Today, two types of surgical intervention are used to treat macular holes. One is to perform vitrectomy, remove the vitreous cortex, apply some sort of biological chorioretinal glue2 over the macula, and finally to fill the vitreous cavity with a long lasting gas bubble, tamponading the macular hole with the patient in a prone position. The “biological glue” in use may be transforming growth factor β, autologous serum or plasma, platelet concentrates, thrombin, and others. Another surgical approach is to omit the biological glue and instead remove the internal limiting membrane of the retina including the adhering fibrocellular proliferations.3 4 Both modifications of surgery for macular holes have a very high rate of success in closing the macular hole; the results with regard to functional outcome are not yet comparable in a randomised fashion.
So far, it is not clear whether there are different forms or specific types of macular holes which warrant one or the other type of operation. Also, it is unclear why differing surgical approaches are leading to similar good results. It would therefore be of great interest to have predictive diagnostic criteria to obtain more insight into the pathogenesis of macular hole formation. In short, it is of interest to know whether changes at the vitreoretinal interface or changes at the metabolic level of the retina and/or the retinal pigment epithelium (RPE) are responsible for the formation of a macular hole, thus determining the mode of therapeutic action. Diagnostic tools to answer these questions are most desirable.
It not surprising, therefore, that all available diagnostic tools are used to achieve the most precise diagnostic evaluation. So far fluorescein angiography, optical coherence tomography (OCT) and, most recently, the retinal thickness analyser (RTA) have been used. In this issue (p 346) confocal laser scanning ophthalmoscopy (cLSO) is discussed as a potential alternative in the assessment and differential diagnosis of full thickness macular holes. However, measurement of increased fundus autofluorescence in the area of a macular hole may accurately detect a defect in the shadowing effect of xanthophyll. It may permit an unhindered view of the lipofuscin laden RPE, but this measurement of autofluorescence does not give a clue to any specific pathogenic mechanisms. Thus, cLSO might help to differentiate between true full thickness macular holes and pseudoholes, but does not help to answer the puzzling questions mentioned above.
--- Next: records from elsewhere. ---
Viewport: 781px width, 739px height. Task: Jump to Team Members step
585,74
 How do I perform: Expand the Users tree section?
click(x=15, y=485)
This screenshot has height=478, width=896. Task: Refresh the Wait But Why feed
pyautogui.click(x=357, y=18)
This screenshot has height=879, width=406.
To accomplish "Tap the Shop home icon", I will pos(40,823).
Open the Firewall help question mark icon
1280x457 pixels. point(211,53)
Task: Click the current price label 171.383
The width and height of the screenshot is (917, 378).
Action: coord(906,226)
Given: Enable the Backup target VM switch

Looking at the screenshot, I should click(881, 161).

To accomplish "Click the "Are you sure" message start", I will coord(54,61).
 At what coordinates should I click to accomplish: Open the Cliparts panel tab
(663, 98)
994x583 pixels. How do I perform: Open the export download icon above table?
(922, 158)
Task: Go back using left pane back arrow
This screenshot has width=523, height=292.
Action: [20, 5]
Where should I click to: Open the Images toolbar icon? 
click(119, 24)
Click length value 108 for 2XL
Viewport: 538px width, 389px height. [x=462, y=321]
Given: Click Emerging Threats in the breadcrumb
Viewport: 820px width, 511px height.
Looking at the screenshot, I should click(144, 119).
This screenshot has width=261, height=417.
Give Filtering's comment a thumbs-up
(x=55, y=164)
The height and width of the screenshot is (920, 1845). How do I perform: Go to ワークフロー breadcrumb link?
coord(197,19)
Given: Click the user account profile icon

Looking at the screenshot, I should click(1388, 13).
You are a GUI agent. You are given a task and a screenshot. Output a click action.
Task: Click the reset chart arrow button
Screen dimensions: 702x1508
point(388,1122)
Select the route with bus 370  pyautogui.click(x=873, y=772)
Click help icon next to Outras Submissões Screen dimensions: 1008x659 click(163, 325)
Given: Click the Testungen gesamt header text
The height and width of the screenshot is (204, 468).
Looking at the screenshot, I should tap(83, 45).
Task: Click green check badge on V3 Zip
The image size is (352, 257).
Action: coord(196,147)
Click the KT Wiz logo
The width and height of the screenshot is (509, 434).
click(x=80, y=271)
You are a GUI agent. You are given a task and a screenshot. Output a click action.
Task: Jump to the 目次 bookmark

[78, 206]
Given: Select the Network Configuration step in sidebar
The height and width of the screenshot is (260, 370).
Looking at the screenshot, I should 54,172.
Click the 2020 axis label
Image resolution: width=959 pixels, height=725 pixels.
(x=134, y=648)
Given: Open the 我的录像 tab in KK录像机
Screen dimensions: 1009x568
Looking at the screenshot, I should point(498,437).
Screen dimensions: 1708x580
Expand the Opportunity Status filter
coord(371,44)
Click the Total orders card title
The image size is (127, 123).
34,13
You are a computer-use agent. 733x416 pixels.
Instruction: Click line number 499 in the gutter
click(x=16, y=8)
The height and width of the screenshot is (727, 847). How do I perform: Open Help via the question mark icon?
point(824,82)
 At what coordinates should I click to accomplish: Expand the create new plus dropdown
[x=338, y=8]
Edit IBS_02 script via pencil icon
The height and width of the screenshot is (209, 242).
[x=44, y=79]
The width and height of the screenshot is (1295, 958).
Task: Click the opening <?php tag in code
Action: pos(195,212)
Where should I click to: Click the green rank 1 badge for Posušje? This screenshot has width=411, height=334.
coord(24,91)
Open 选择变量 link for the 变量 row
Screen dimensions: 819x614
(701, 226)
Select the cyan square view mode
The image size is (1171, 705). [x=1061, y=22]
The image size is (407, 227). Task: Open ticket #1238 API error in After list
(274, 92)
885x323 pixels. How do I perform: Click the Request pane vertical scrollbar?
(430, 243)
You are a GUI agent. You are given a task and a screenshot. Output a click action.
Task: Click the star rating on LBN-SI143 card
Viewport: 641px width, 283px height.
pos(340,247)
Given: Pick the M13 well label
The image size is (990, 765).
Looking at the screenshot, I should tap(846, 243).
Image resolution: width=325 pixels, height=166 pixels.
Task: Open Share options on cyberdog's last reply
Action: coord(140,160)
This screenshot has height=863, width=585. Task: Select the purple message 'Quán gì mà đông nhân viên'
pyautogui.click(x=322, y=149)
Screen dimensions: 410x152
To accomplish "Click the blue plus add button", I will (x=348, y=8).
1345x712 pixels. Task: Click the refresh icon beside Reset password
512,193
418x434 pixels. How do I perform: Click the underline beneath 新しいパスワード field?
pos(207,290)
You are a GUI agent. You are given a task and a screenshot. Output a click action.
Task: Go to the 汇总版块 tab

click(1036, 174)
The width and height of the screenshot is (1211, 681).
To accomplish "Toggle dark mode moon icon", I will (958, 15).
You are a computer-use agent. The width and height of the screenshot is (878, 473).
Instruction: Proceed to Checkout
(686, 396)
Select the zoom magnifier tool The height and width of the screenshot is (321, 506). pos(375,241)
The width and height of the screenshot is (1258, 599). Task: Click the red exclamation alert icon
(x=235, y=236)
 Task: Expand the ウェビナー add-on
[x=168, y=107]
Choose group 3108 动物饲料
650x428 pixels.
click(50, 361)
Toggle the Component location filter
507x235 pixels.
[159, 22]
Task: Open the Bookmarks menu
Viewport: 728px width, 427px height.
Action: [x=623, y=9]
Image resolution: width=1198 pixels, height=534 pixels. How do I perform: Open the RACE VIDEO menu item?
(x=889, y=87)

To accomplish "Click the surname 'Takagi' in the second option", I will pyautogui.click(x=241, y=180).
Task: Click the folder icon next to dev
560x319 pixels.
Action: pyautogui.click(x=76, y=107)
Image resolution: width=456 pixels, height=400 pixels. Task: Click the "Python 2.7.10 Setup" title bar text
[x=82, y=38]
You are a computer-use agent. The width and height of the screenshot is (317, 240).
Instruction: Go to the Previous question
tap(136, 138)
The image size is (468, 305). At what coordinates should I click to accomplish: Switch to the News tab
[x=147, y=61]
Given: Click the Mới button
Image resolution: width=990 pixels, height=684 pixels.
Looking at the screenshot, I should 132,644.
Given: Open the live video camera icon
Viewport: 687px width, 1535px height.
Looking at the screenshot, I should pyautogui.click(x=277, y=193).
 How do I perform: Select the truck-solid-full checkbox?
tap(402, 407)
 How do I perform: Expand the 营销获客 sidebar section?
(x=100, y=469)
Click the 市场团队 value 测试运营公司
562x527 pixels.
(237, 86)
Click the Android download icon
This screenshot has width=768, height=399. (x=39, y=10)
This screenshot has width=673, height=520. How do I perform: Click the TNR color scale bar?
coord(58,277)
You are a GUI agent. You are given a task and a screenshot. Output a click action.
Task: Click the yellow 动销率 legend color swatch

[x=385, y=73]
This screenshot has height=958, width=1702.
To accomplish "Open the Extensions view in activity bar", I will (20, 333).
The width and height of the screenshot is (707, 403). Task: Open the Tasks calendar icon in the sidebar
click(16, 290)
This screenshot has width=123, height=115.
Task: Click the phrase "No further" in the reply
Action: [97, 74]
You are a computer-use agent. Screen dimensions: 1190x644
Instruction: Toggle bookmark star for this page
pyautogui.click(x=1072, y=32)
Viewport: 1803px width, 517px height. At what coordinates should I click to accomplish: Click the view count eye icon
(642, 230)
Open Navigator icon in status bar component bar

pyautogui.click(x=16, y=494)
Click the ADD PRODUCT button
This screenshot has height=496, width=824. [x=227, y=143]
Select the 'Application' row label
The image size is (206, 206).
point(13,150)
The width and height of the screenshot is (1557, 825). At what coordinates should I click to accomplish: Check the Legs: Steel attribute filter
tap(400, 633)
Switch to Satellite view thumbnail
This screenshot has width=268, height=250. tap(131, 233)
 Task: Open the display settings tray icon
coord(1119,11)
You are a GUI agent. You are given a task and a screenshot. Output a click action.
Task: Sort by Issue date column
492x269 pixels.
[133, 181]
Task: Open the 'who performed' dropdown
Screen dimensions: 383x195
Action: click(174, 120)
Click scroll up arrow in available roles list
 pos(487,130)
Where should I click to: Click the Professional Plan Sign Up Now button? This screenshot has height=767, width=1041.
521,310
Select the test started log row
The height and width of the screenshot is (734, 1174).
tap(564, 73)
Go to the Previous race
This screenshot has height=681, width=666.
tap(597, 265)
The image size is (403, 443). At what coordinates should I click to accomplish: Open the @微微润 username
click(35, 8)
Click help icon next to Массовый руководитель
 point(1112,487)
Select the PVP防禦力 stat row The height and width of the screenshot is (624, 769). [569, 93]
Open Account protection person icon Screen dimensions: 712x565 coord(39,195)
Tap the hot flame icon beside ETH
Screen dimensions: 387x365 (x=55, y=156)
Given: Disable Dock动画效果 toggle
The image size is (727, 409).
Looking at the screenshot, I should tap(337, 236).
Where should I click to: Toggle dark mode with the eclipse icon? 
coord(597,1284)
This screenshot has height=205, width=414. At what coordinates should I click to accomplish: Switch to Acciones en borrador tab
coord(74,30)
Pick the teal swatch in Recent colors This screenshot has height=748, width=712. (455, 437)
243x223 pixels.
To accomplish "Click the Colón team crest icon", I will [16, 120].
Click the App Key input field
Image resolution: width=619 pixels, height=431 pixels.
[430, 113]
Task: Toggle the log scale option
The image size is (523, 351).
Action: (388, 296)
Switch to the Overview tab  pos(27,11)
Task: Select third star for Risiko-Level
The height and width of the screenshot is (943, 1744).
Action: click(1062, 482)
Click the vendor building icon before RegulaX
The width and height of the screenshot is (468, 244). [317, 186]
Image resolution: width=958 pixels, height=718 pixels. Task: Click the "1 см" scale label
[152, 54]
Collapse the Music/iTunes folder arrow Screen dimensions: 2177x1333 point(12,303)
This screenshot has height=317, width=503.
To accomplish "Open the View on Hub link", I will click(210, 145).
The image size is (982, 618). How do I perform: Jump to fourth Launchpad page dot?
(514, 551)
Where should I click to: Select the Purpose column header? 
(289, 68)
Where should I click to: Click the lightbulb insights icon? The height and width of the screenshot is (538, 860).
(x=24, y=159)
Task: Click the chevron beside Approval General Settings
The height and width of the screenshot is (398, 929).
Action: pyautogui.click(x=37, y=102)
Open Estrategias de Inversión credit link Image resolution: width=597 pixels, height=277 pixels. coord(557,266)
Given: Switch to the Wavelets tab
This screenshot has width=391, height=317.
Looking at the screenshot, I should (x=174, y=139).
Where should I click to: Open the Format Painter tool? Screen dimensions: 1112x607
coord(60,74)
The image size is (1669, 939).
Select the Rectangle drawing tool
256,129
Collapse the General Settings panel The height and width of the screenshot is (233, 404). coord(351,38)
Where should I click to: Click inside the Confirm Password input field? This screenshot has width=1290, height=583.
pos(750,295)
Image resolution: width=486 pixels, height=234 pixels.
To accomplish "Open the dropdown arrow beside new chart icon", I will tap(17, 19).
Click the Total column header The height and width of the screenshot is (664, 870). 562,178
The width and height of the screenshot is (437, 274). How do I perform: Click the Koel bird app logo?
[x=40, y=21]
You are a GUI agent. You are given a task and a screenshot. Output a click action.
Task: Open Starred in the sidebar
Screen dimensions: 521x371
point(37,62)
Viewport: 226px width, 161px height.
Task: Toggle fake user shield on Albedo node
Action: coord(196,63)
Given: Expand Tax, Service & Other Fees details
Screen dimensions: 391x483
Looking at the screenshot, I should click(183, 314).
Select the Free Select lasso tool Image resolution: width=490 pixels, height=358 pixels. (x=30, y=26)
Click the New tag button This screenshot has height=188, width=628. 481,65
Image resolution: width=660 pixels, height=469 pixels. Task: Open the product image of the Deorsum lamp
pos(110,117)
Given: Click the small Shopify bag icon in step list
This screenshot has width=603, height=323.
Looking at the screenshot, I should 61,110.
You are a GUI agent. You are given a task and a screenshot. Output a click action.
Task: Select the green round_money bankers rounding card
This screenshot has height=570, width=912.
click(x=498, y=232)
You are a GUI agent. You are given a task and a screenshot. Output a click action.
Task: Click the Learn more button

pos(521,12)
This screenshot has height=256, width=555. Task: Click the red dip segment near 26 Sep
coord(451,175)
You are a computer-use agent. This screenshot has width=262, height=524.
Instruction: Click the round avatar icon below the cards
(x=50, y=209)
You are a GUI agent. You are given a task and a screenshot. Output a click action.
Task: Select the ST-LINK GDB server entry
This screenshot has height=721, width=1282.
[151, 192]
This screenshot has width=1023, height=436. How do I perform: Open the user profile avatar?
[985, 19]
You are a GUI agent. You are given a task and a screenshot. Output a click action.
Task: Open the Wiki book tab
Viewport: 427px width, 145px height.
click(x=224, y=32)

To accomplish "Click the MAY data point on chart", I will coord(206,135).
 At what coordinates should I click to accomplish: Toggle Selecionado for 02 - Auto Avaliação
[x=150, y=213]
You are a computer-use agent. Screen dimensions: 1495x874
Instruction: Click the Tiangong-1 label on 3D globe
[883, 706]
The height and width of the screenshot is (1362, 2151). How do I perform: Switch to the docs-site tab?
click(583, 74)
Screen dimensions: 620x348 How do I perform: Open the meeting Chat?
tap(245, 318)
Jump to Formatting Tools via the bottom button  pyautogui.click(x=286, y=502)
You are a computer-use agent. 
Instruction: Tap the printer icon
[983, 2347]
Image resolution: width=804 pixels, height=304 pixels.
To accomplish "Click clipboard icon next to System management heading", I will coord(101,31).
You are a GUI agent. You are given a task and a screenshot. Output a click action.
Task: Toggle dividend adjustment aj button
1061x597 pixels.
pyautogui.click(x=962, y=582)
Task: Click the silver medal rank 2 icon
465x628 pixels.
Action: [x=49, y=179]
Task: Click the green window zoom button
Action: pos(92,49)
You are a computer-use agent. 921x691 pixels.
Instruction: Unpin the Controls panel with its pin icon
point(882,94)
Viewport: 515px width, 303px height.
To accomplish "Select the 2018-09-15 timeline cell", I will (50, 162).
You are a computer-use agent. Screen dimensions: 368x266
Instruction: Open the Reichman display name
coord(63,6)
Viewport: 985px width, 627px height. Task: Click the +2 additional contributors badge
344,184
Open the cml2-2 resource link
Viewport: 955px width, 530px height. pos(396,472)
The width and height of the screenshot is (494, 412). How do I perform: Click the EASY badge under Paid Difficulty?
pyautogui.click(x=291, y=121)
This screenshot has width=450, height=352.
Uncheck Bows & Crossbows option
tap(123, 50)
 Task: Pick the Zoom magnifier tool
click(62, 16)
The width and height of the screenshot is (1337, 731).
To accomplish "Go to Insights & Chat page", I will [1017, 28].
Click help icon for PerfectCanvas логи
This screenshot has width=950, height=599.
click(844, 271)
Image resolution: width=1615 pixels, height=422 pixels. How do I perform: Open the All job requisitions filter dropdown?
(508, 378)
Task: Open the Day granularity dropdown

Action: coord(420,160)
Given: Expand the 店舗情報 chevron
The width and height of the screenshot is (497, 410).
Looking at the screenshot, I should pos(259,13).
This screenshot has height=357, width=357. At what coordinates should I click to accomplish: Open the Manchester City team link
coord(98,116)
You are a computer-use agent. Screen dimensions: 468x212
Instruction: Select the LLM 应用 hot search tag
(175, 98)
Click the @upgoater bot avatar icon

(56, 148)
Despite its elegant help in confirming a definite diagnosis, cLSO so far does not have a prognostic value similar to fluorescein angiography.
In order to elucidate major pathogenic factors of macular hole formation and, subsequently, the appropriate treatment comparative evaluation of morphological and functional tests will be necessary. Analysis of any removed tissue5 and possibly more insight into the cell biology of glial cell proliferation and posterior vitreous separation are needed to answer the enigma of the macular hole and its therapy.